• **TASK GOAL**:
Every record must be reproduced exactly. Leave none out.

BEGIN SUPPLIED RECORDS

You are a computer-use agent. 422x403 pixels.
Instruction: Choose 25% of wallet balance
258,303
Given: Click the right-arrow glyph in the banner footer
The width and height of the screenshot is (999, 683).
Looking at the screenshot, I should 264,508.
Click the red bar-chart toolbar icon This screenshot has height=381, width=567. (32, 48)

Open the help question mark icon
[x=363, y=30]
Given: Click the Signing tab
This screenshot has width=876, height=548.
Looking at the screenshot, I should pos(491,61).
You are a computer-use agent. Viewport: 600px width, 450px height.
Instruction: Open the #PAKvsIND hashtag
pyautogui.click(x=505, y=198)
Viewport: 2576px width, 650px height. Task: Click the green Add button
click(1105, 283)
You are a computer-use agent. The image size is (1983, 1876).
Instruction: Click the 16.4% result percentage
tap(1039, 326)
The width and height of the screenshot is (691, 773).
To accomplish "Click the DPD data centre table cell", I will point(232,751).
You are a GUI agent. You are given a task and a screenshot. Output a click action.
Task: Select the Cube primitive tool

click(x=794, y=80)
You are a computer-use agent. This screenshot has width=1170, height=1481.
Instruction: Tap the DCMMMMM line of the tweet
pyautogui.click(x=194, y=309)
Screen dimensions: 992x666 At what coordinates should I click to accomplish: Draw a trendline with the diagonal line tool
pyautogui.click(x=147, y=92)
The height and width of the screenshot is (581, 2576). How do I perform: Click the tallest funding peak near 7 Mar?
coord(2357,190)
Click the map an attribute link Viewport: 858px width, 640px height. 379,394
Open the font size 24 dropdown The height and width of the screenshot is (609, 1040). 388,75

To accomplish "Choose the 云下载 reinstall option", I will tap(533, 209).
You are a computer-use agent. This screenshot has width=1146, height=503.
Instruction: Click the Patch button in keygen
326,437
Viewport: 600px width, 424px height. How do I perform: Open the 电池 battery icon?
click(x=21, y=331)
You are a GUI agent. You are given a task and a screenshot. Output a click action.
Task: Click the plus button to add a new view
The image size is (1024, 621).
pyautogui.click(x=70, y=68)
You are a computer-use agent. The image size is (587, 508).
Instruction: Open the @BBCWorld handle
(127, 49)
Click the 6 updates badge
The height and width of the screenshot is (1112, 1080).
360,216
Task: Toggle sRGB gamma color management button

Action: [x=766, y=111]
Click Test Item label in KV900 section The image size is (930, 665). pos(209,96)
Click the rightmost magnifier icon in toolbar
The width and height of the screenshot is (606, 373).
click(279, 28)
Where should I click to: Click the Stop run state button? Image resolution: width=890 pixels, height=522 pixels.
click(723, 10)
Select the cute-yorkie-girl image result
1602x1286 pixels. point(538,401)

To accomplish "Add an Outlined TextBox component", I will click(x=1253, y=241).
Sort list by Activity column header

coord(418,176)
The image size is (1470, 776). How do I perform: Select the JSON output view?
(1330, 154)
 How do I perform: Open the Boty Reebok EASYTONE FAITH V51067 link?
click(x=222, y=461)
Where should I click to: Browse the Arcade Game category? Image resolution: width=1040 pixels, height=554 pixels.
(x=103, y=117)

END SUPPLIED RECORDS

• **WRITTEN ANSWER**:
You are a computer-use agent. 422x403 pixels.
Instruction: Choose 25% of wallet balance
258,303
Given: Click the right-arrow glyph in the banner footer
The width and height of the screenshot is (999, 683).
Looking at the screenshot, I should 264,508.
Click the red bar-chart toolbar icon This screenshot has height=381, width=567. (32, 48)

Open the help question mark icon
[x=363, y=30]
Given: Click the Signing tab
This screenshot has width=876, height=548.
Looking at the screenshot, I should pos(491,61).
You are a computer-use agent. Viewport: 600px width, 450px height.
Instruction: Open the #PAKvsIND hashtag
pyautogui.click(x=505, y=198)
Viewport: 2576px width, 650px height. Task: Click the green Add button
click(1105, 283)
You are a computer-use agent. The image size is (1983, 1876).
Instruction: Click the 16.4% result percentage
tap(1039, 326)
The width and height of the screenshot is (691, 773).
To accomplish "Click the DPD data centre table cell", I will point(232,751).
You are a GUI agent. You are given a task and a screenshot. Output a click action.
Task: Select the Cube primitive tool

click(x=794, y=80)
You are a computer-use agent. This screenshot has width=1170, height=1481.
Instruction: Tap the DCMMMMM line of the tweet
pyautogui.click(x=194, y=309)
Screen dimensions: 992x666 At what coordinates should I click to accomplish: Draw a trendline with the diagonal line tool
pyautogui.click(x=147, y=92)
The height and width of the screenshot is (581, 2576). How do I perform: Click the tallest funding peak near 7 Mar?
coord(2357,190)
Click the map an attribute link Viewport: 858px width, 640px height. 379,394
Open the font size 24 dropdown The height and width of the screenshot is (609, 1040). 388,75

To accomplish "Choose the 云下载 reinstall option", I will tap(533, 209).
You are a computer-use agent. This screenshot has width=1146, height=503.
Instruction: Click the Patch button in keygen
326,437
Viewport: 600px width, 424px height. How do I perform: Open the 电池 battery icon?
click(x=21, y=331)
You are a GUI agent. You are given a task and a screenshot. Output a click action.
Task: Click the plus button to add a new view
The image size is (1024, 621).
pyautogui.click(x=70, y=68)
You are a computer-use agent. The image size is (587, 508).
Instruction: Open the @BBCWorld handle
(127, 49)
Click the 6 updates badge
The height and width of the screenshot is (1112, 1080).
360,216
Task: Toggle sRGB gamma color management button

Action: [x=766, y=111]
Click Test Item label in KV900 section The image size is (930, 665). pos(209,96)
Click the rightmost magnifier icon in toolbar
The width and height of the screenshot is (606, 373).
click(279, 28)
Where should I click to: Click the Stop run state button? Image resolution: width=890 pixels, height=522 pixels.
click(723, 10)
Select the cute-yorkie-girl image result
1602x1286 pixels. point(538,401)

To accomplish "Add an Outlined TextBox component", I will click(x=1253, y=241).
Sort list by Activity column header

coord(418,176)
The image size is (1470, 776). How do I perform: Select the JSON output view?
(1330, 154)
 How do I perform: Open the Boty Reebok EASYTONE FAITH V51067 link?
click(x=222, y=461)
Where should I click to: Browse the Arcade Game category? Image resolution: width=1040 pixels, height=554 pixels.
(x=103, y=117)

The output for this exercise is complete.